Tom Goodman, solicitor, added: “I write in support of the action taken by members of the public outside the Inner London Crown Court on 15 May 2023. They were there to support the integrity of jury trials. They sat silently and held placards, which either stated the law or, in the case of the blank placards, highlighted the difficulty of speaking out. I believe what the group did was an appropriate and proportionate response to what they see – and I agree – is a threat to the integrity of jury trials.” 

And Monika Sobiecki, barrister and partner at the leading law firm Bindmans, said that “time and time again juries have acquitted according to their own convictions, as is their ancient right.” 

She added that the right is “so significant” that there is a marble plaque dedicated to it in the Old Bailey. The right to acquit “has proven itself to be the most important guarantor of our rights against the oppression of Kings, tyrants and hostile and secretive Governments. We should defend it at all costs and lose it at our peril.” 

Other leading lawyers have already spoken out on the measures to erode trial by jury. Michael Mansfield KC said: “Jury trial is the jewel in the crown of the criminal justice system in the United Kingdom and has to be preserved and protected. 

“The right of a jury to return verdicts according to their ‘convictions’ and ‘consciences’ has been enshrined since the trial of two Quakers in 1670 – William Penn and William Mead…No defendant and no defence counsel should be prohibited from referencing this paramount feature of our system.”

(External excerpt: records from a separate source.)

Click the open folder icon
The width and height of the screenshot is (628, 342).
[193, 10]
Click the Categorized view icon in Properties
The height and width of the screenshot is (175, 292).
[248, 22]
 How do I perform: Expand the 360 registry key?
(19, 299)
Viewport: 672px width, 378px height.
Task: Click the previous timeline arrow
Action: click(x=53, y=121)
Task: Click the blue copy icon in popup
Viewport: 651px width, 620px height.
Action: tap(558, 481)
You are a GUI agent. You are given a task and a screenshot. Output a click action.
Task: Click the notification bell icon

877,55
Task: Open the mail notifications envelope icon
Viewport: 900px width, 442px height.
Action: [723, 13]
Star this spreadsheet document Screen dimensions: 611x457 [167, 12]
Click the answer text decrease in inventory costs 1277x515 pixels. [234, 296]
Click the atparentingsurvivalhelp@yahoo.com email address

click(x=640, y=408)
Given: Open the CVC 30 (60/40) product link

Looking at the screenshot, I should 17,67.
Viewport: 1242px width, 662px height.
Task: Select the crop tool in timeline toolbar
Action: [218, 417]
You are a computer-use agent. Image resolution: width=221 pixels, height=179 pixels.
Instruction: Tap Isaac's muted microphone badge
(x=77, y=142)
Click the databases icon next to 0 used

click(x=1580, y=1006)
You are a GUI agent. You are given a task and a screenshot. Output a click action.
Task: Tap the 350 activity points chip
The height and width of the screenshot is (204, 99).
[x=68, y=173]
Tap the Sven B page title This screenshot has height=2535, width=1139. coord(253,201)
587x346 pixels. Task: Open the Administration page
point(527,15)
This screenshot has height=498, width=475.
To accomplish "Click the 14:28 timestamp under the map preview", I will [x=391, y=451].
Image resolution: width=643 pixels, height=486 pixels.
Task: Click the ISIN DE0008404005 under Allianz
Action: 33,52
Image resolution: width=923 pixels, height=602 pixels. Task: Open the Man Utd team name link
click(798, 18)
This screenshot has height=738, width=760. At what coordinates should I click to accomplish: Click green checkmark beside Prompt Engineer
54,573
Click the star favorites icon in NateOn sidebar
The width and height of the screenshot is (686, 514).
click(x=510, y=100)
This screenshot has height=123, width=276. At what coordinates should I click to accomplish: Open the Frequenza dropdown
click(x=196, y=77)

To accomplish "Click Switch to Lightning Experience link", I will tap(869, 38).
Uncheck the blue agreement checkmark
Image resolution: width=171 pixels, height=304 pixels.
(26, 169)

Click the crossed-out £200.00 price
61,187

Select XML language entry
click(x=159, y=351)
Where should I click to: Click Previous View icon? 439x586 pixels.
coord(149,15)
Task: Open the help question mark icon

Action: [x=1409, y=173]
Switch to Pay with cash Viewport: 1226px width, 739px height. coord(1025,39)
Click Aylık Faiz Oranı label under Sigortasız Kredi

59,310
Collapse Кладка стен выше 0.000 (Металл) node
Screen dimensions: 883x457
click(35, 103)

A spokesperson for the Attorney General’s Office confirmed the planned legal action, adding: “Contempt of court is a serious matter and the power to issue proceedings is used sparingly. When investigating potential contempt issues, the Law Officers assess whether the evidential test for the specific form of contempt is met.

“In this case, the Law Officers considered the deliberate act of doing something that interferes or creates a real risk of interference with the administration of justice, and whether it is in the public interest to begin proceedings for contempt…It will now be a matter for the Court.”

Contempt of court is not technically a criminal offence, but it is punishable by imprisonment.